Pasokan beras di Cipinang, lanjut CT, juga masih aman. Saat ini transaksi harian di pasar itu adalah 2.000-3.000 ton. Stok yang ada sekarang masih cukup untuk 10 hari.
"Pemerintah juga telah menyiapkan stok 10.000 ton. Bila nanti diperlukan, maka pemerintah akan turunkan," tegas CT.
CT menambahkan, sampai saat ini belum ada masalah dari sisi pasokan. "Tadi ada permintaan, bahwa beras IR3 itu kurang. Makanya itu harus disuplai supaya ada pilihan untuk konsumen. Nanti Bulog yang akan siapkan," katanya.

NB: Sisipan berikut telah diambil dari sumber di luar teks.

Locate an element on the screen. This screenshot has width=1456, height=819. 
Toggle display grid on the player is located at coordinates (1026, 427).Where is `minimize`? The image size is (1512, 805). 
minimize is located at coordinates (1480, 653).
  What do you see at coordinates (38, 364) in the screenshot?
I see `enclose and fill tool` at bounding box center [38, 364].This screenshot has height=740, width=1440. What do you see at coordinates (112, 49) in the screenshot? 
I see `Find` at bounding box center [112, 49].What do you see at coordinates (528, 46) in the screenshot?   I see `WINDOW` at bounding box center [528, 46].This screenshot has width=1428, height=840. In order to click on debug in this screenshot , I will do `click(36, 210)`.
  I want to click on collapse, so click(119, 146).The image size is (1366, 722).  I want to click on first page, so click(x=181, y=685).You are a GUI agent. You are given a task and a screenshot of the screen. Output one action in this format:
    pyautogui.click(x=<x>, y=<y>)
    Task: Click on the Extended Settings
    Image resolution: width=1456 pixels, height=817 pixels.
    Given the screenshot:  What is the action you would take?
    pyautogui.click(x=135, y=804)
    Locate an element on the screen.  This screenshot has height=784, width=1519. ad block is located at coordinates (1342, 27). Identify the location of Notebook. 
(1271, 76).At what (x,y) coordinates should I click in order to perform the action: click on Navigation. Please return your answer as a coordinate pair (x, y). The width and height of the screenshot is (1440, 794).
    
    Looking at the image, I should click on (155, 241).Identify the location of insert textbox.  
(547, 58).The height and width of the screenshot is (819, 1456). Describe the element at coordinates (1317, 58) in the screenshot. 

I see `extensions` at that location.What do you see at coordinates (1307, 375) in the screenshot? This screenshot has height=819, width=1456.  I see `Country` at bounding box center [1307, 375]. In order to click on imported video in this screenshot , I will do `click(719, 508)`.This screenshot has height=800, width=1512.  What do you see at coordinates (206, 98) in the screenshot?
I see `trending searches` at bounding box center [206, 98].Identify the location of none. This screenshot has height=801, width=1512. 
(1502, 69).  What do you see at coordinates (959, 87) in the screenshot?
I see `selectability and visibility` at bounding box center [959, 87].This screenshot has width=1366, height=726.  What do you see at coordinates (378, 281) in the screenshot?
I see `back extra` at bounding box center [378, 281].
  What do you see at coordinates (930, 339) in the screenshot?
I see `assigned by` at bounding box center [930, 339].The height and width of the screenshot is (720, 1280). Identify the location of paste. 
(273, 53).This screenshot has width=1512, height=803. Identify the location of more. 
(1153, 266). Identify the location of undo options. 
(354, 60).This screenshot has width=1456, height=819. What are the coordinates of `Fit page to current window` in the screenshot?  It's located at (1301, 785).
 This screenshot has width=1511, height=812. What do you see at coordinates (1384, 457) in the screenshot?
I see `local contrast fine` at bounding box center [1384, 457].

Ke depan, demikian CT, pasokan beras diyakini bisa bertambah karena masih ada dari beberapa daerah. Oleh karena itu, CT berharap tidak terjadi gejolak harga menjelang Ramadhan.
"Pasokan beras masih kita lihat ada suplai dari berbagai daerah. Tentu kita akan melihat perkembangan hari per hari. Dengan demikian kita harapkan tidak ada kenaikan harga sampai dengan Ramadan," jelasnya.
Pemerintah, tambah CT, punya mekanisme stabilisasi jika terjadi gejolak harga. "Kita sudah punya protokol untuk mengantisipasi terjadinya gejolak pangan. Di dalamnya terdapat apa yang harus dilakukan oleh Kemendag, Kementan, dan Bulog. Kita pantau terus," ucapnya.